Summary
Multifactorial Study for the Identification of New Genetic and Non-Genetic Factors Using Exome Sequencing and Artificial Intelligence Techniques
Description
Type 2 diabetes (T2D) causes a significant increase in morbidity and premature mortality. The genetic component of T2D is over 50%, but it remains largely unidentified. Our main objective is to identify the genetic variations, genes, environmental factors, and their interactions involved in T2D.
Methodology:
- Identification of all genetic variants present in the exome of participants in the Di@bet.es study who were diagnosed with T2D at the start of the study, elderly non-diabetics, and all individuals with follow-up after 7.5 years (approximately 3,400 participants).
- Analysis of all the variations found in relation to T2D and related parameters using conventional statistics (BMI, insulin and glucose levels, metabolic syndrome, insulin resistance, response to glucose load, lipid profile, and evolution after 9 years in all these parameters).

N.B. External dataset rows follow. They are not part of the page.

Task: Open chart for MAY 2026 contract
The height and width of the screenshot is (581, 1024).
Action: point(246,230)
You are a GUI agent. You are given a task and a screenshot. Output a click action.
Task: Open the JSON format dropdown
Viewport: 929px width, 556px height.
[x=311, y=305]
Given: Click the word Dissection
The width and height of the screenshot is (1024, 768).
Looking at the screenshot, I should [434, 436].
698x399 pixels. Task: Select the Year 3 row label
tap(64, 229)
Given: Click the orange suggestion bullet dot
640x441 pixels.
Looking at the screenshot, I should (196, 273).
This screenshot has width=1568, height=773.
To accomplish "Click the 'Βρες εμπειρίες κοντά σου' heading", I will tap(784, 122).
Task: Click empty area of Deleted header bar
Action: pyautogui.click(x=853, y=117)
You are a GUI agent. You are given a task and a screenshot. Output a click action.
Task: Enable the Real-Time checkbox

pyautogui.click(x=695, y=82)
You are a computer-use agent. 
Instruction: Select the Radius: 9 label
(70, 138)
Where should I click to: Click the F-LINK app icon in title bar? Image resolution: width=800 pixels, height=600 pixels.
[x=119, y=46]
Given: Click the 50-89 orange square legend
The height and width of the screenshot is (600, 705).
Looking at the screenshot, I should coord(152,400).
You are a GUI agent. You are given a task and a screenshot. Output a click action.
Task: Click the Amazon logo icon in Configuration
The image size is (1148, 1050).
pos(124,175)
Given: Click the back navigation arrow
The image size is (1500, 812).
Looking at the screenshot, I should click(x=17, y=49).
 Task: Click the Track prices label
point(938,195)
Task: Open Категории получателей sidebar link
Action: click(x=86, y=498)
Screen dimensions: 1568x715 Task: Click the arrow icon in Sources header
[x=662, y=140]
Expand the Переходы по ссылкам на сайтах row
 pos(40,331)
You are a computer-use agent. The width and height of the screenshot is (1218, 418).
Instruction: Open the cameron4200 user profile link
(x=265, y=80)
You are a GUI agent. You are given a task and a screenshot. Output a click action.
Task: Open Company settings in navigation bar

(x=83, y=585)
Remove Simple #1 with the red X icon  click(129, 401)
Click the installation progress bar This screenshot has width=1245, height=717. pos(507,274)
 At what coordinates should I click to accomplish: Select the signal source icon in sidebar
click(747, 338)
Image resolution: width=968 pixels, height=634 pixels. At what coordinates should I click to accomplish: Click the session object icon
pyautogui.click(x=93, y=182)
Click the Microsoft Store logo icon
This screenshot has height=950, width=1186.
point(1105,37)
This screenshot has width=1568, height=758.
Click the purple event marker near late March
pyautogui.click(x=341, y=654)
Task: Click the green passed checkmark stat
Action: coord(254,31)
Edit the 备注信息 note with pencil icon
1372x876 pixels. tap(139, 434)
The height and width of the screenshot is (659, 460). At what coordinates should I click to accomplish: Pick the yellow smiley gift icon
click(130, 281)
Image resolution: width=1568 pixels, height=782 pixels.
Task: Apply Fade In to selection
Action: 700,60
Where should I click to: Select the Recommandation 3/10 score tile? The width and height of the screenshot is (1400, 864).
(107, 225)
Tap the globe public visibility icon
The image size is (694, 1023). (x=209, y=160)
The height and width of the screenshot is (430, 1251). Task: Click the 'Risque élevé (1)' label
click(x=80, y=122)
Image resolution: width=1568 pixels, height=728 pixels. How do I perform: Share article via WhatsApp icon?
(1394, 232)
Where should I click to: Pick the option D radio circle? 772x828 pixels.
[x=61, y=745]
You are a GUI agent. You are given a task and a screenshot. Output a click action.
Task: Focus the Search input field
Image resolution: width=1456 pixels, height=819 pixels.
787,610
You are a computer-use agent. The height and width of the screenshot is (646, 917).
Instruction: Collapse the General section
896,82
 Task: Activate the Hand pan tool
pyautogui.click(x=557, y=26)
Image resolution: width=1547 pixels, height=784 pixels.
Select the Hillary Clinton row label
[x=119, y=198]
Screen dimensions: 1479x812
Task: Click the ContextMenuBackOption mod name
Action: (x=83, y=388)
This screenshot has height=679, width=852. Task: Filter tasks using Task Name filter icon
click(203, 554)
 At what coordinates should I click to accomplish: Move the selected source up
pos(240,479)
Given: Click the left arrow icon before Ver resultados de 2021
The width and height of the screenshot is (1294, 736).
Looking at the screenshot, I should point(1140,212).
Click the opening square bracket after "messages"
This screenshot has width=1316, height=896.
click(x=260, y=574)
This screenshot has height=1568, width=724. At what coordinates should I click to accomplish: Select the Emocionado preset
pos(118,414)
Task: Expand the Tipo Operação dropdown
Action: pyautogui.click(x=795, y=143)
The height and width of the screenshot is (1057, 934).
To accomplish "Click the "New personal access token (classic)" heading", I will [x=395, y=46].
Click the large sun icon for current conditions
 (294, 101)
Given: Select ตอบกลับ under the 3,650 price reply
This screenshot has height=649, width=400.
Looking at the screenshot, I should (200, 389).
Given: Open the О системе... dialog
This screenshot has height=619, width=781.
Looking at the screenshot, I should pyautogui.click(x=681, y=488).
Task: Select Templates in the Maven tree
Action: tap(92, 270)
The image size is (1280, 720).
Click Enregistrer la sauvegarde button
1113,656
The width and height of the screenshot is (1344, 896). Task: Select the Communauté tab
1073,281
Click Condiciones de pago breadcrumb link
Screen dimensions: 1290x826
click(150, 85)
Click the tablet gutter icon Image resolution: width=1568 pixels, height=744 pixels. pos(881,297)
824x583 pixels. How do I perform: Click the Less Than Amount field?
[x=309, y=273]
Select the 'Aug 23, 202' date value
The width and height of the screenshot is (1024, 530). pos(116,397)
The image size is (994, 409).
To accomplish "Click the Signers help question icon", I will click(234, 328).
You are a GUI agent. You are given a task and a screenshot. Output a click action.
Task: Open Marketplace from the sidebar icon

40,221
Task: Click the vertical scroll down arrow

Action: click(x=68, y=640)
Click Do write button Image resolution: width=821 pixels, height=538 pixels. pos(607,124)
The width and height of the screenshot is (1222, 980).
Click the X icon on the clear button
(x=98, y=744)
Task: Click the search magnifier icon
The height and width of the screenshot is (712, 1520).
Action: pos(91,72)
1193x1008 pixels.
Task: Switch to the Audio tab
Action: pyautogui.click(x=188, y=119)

- Application of artificial intelligence (machine learning) techniques to: a) Find genetic variants involved in T2D and related parameters; b) Identify environmental factors associated with T2D; c) Identify interactions between multiple influential variants in high-dimensional spaces (tens of thousands of genetic variants) and between them and other non-genetic factors; d) Create predictive models for T2D based on these influential factors; e) Test models and approaches with the diagnosis at the start of the study and quantify their ability to predict who developed T2D during follow-up, and in 800 exomes (cases and controls) sequenced by our group. Additionally, model and test around 13,000 exomes obtained from public databases (from the TD2-GENES and GoT2D consortia).